== TASK ==
Arrange the stretch of data from the line containing "This screenshot has width=789, height=497." through the line containing "Looking at the screenshot, I should [x=25, y=126]." as a numbered list, skipping any blank lines and leaving out the pictures.

--- START DATASET RECORDS ---

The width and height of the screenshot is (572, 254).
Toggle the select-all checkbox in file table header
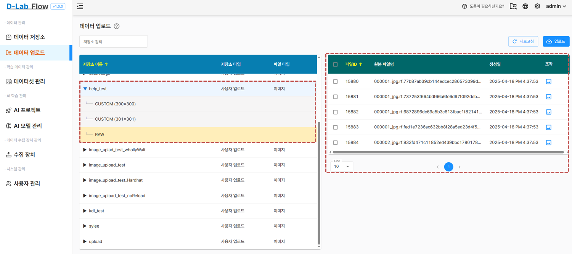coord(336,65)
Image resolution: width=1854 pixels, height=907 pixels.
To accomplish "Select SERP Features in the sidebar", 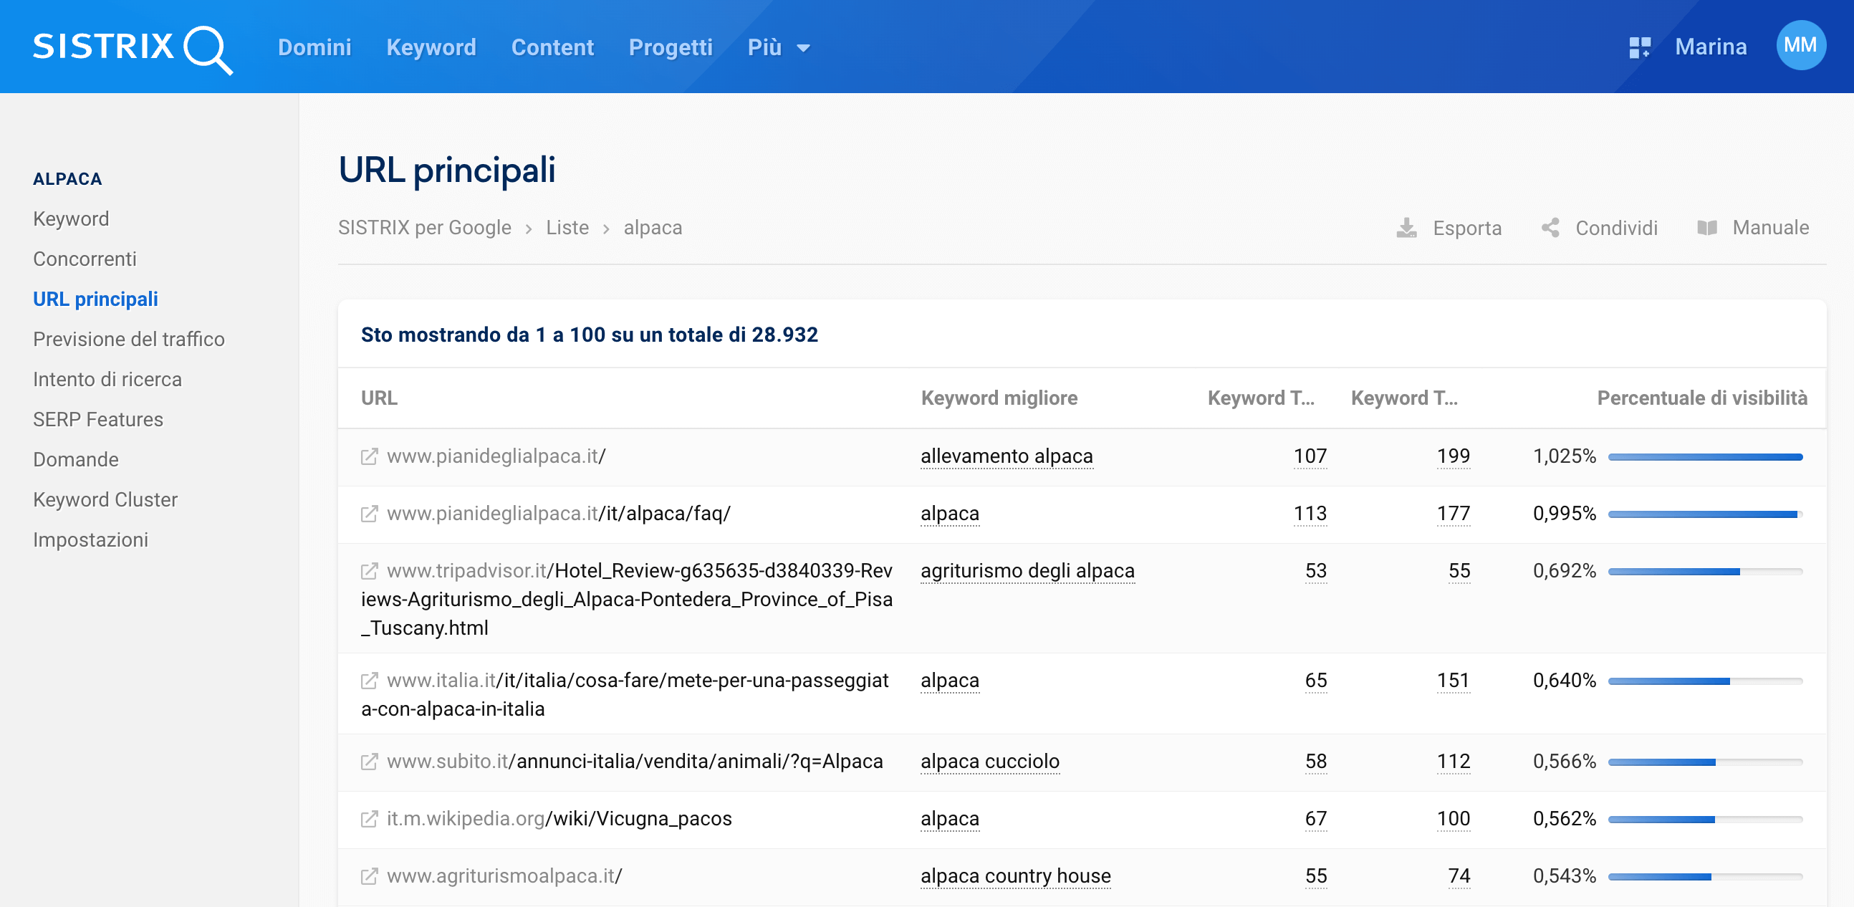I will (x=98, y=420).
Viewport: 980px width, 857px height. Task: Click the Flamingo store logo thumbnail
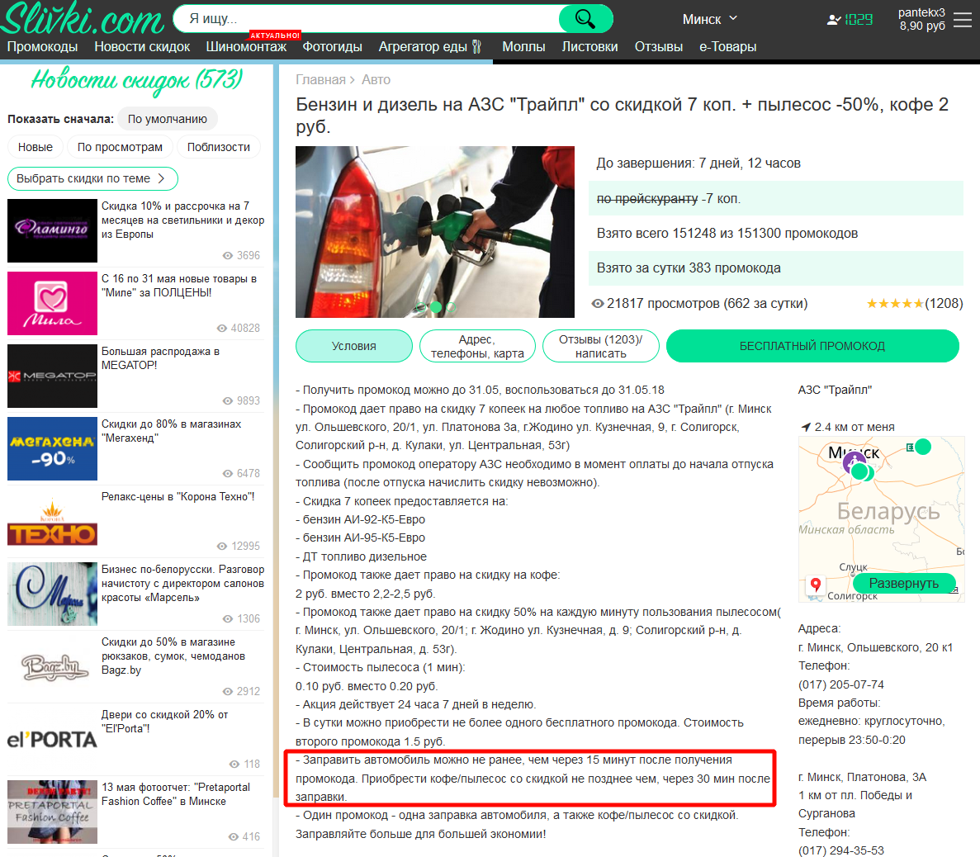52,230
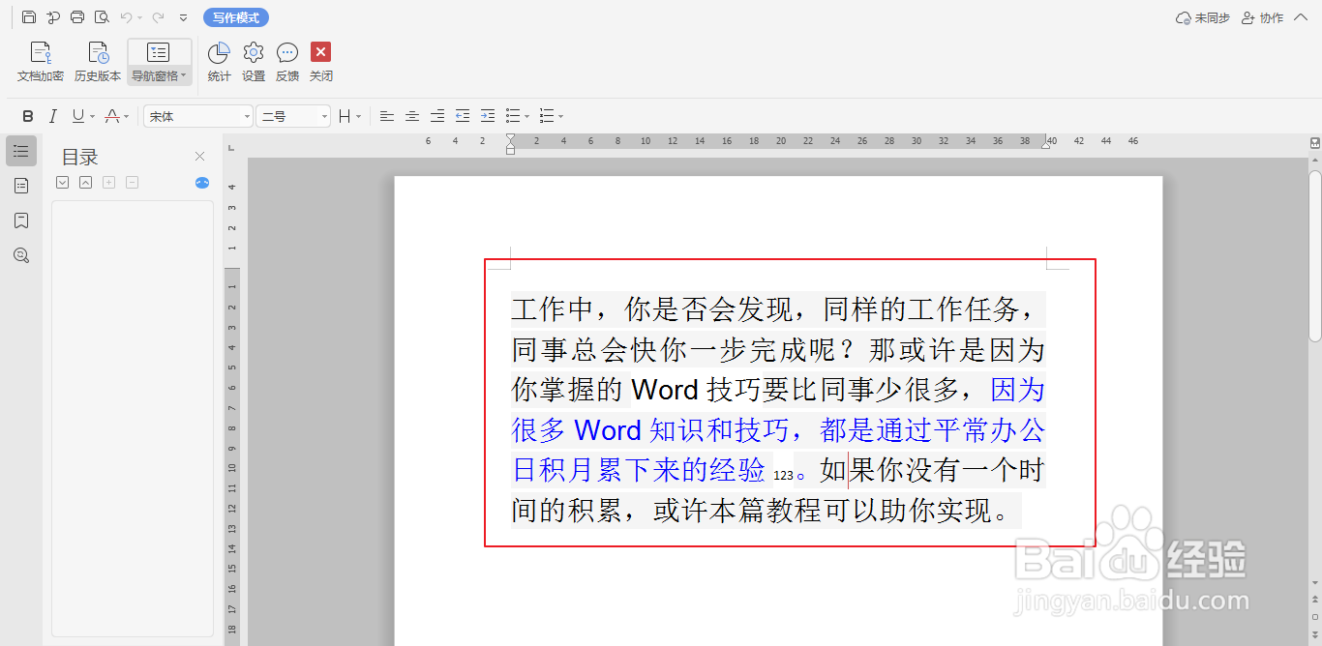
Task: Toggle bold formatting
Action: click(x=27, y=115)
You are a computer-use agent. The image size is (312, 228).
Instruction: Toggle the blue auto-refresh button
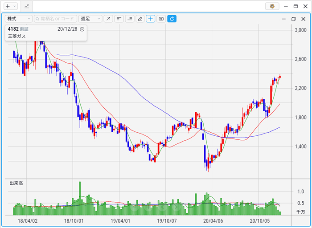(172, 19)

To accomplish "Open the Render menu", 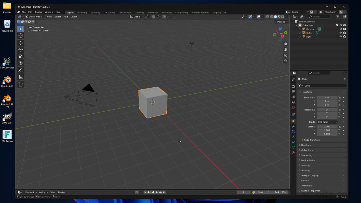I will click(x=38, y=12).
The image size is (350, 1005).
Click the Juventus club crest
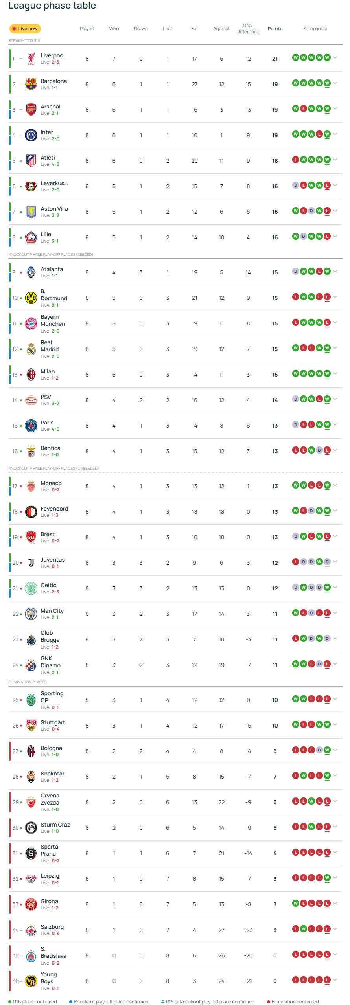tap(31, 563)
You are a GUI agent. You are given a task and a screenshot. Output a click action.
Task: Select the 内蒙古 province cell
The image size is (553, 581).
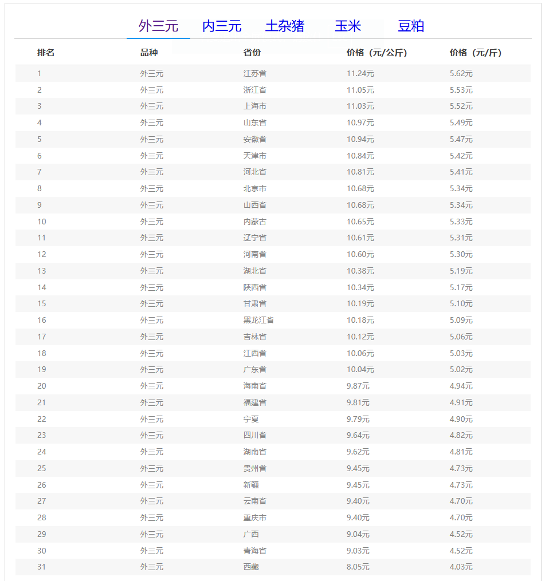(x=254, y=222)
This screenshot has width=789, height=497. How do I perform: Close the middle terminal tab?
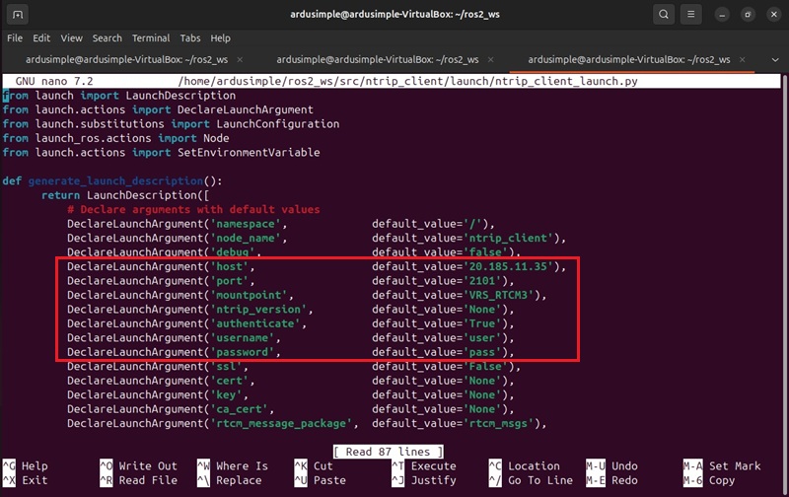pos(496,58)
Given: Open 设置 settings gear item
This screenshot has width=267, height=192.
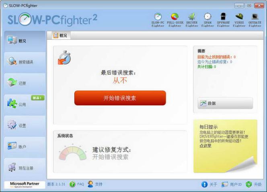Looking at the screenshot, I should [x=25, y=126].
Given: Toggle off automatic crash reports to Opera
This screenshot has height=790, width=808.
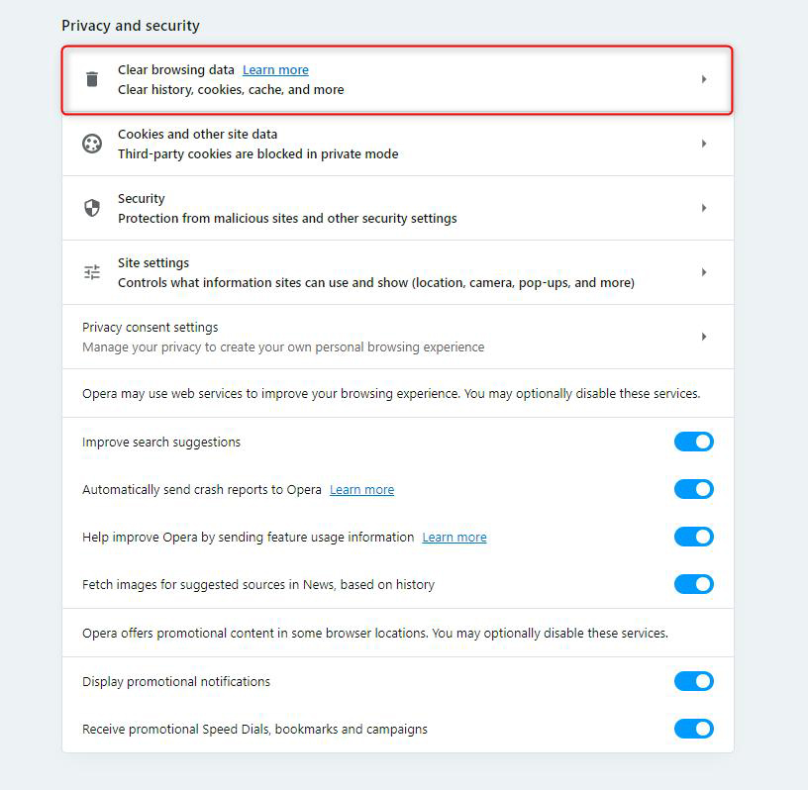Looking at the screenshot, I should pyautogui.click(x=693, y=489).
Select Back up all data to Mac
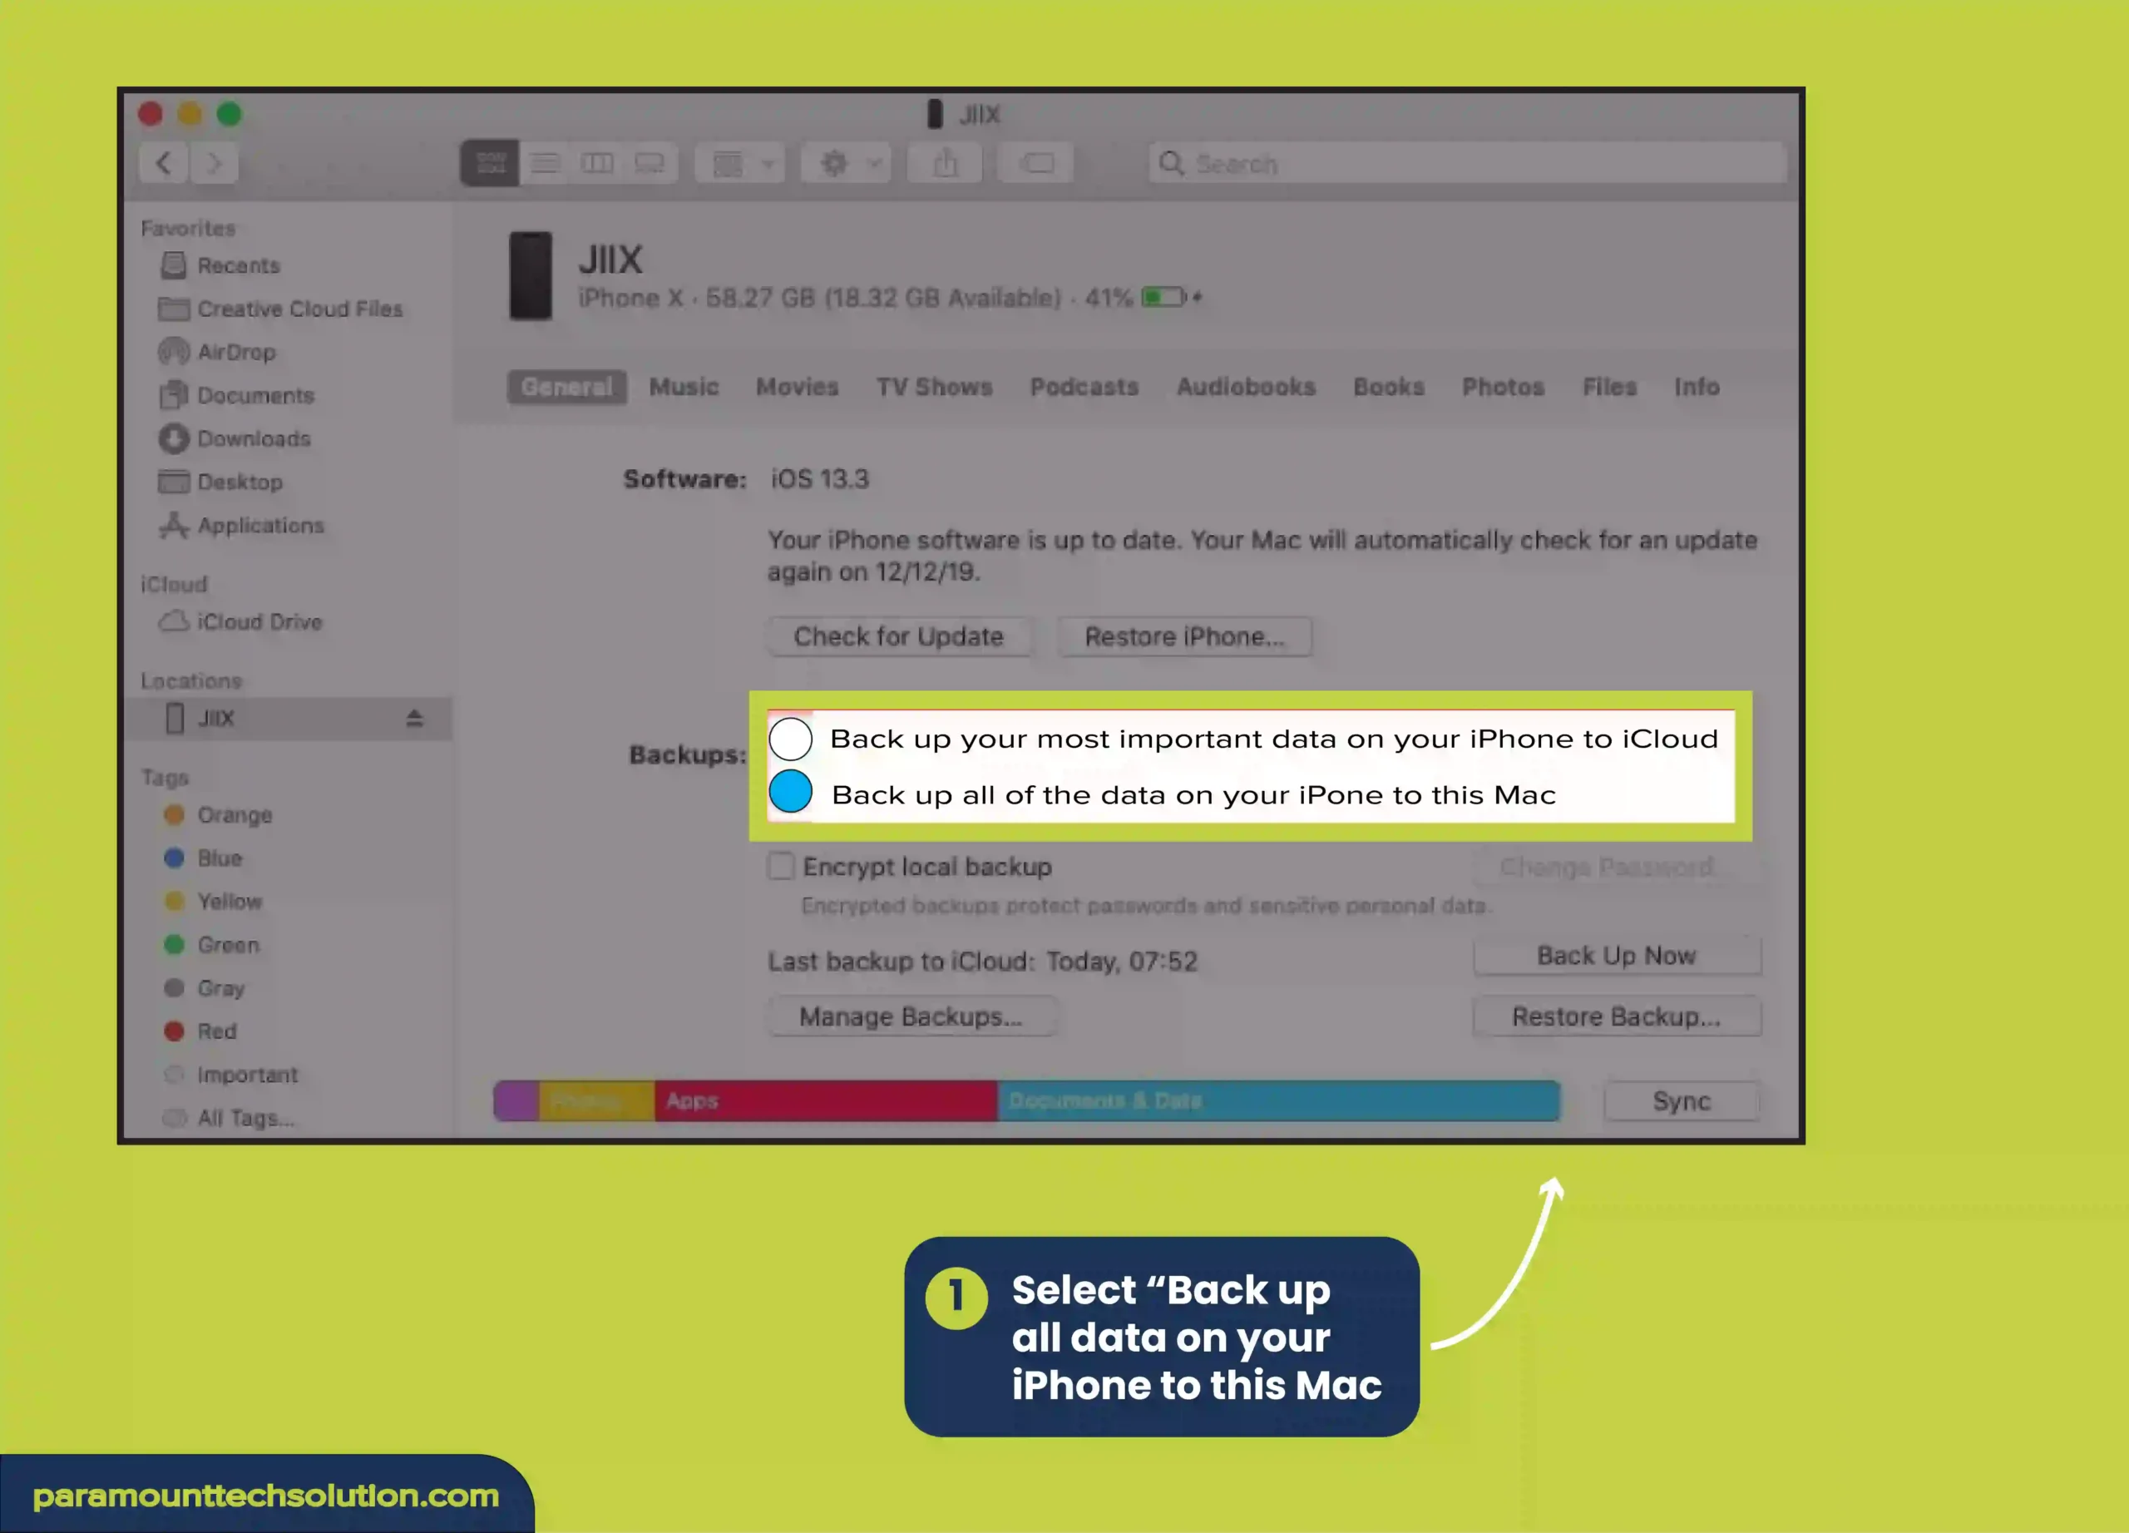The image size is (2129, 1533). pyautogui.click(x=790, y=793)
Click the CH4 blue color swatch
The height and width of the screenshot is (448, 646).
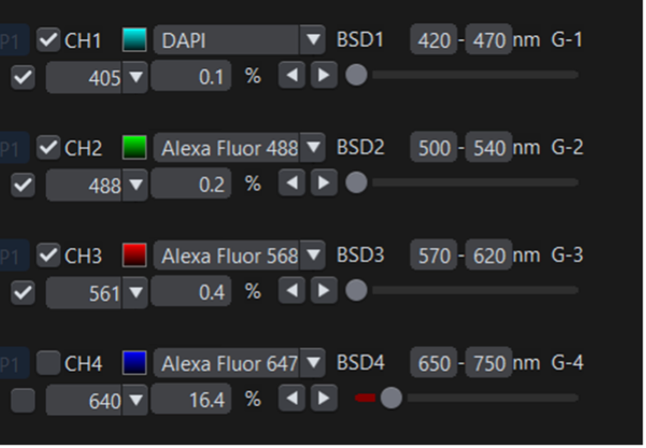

--- END DATASET RECORDS ---

== OUTPUT ==
1. This screenshot has width=789, height=497. How do I perform: Close the middle terminal tab?
2. pos(496,58)
3. Given: Open 设置 settings gear item
4. This screenshot has width=267, height=192.
5. Looking at the screenshot, I should [x=25, y=126].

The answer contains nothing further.